Agencies seeking permission for roving wiretaps should be compelled to tell the court who is targeted. The information need not be made public, but the requirement to name names should limit or eliminate the chance that wiretaps would be used in an indiscriminate manner.
Currently, the Patriot Act permits the use of National Security Letters, a document that allows the FBI to search anyone’s personal records without a warrant and without informing the individual that such a search is being made. Congress should either eliminate that provision of the law or establish strict limitations on the use of letters.
The “lone wolf” provision, according to authorities, has never been used. It should be allowed to expire at the end of the current 90-day extension.
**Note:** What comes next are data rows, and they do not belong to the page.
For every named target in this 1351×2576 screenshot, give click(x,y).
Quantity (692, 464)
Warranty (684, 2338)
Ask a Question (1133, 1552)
There is legitimate concern in Congress about the three provisions of the law. The worries cross party and ideological lines. Among those voting against the extension in the Senate, for example, were Bernie Sanders, the independent from Vermont and Rand Paul, the new senator from Kentucky who, for better or worse, has become one the most prominent voices in the tea party movement. Unlikely as they are to be on the same side of any issue, Sanders and Paul were united in this instance by their common fear that the provisions as they now read give the government almost free rein to spy on people. That worry is well-founded.
There is, of course, a need to provide security for the United States. The government should have the ability to protect Americans from attack. That said, federal authorities should be bound by laws that insist that they do so in a manner consistent with the preservation of the rights and liberties that have defined the United States for more than two centuries.